:: Problem description ::
Everything from the line with "The image size is (756, 546)." through the end of the entries must be transcribed exactly; no other lines belong in the answer.

= = = = =

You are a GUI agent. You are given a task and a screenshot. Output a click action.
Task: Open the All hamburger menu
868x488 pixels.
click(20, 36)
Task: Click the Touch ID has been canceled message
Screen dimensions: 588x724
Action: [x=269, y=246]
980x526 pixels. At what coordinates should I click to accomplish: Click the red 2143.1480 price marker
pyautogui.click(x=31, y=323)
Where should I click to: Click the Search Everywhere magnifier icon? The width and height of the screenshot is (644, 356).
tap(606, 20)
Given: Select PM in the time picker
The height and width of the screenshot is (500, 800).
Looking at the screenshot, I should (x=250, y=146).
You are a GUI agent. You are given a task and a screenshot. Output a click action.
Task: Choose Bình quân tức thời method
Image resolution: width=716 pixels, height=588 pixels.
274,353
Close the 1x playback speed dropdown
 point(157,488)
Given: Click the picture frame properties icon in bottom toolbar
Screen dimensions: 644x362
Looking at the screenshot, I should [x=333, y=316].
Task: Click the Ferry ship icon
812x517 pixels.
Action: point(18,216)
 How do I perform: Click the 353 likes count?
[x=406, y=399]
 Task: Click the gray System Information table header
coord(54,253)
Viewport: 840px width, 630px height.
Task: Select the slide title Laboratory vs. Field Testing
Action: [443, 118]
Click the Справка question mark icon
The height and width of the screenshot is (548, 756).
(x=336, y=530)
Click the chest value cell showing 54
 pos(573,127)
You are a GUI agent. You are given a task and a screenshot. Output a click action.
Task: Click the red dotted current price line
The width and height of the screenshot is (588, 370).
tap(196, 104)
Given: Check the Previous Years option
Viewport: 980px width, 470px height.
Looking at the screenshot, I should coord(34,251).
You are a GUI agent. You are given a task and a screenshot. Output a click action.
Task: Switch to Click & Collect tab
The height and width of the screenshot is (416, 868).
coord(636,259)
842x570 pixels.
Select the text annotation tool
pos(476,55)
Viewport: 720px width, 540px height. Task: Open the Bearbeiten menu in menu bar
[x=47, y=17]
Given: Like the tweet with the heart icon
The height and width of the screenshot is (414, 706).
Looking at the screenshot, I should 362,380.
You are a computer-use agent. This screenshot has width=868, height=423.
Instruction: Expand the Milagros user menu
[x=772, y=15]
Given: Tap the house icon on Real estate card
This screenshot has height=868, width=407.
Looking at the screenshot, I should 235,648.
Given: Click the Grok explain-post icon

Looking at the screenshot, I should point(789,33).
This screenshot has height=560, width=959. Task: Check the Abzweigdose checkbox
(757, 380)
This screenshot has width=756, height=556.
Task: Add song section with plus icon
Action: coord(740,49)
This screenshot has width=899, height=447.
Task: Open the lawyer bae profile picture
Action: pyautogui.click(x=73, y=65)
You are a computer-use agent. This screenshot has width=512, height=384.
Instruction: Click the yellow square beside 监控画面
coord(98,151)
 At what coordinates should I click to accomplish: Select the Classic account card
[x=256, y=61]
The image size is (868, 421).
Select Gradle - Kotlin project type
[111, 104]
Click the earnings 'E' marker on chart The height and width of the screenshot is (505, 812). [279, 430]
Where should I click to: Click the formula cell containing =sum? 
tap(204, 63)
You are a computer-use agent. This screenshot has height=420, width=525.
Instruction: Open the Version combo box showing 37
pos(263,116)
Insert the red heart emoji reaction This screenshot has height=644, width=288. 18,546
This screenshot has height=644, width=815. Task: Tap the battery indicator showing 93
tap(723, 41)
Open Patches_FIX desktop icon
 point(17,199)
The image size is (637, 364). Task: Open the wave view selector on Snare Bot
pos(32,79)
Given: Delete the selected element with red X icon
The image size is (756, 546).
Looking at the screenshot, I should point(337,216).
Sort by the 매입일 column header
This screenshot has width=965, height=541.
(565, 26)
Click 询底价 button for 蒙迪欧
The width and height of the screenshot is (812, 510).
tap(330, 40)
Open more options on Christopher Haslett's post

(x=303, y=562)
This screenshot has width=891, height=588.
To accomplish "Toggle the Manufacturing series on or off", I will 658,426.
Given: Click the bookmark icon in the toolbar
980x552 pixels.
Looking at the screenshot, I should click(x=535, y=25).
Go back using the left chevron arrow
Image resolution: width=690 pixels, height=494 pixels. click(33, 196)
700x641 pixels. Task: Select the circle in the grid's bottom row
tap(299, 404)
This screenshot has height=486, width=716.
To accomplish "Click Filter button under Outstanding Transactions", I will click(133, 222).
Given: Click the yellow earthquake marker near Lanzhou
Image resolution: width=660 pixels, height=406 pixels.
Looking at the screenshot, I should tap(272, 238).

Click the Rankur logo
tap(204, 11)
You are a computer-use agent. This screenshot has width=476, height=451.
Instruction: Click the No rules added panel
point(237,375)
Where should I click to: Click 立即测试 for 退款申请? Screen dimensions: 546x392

= = = = =

:: Result ::
The image size is (756, 546).
Looking at the screenshot, I should point(337,216).
Sort by the 매입일 column header
This screenshot has width=965, height=541.
(565, 26)
Click 询底价 button for 蒙迪欧
The width and height of the screenshot is (812, 510).
tap(330, 40)
Open more options on Christopher Haslett's post

(x=303, y=562)
This screenshot has width=891, height=588.
To accomplish "Toggle the Manufacturing series on or off", I will 658,426.
Given: Click the bookmark icon in the toolbar
980x552 pixels.
Looking at the screenshot, I should click(x=535, y=25).
Go back using the left chevron arrow
Image resolution: width=690 pixels, height=494 pixels. click(33, 196)
700x641 pixels. Task: Select the circle in the grid's bottom row
tap(299, 404)
This screenshot has height=486, width=716.
To accomplish "Click Filter button under Outstanding Transactions", I will click(133, 222).
Given: Click the yellow earthquake marker near Lanzhou
Image resolution: width=660 pixels, height=406 pixels.
Looking at the screenshot, I should tap(272, 238).

Click the Rankur logo
tap(204, 11)
You are a computer-use agent. This screenshot has width=476, height=451.
Instruction: Click the No rules added panel
point(237,375)
Where should I click to: Click 立即测试 for 退款申请? Screen dimensions: 546x392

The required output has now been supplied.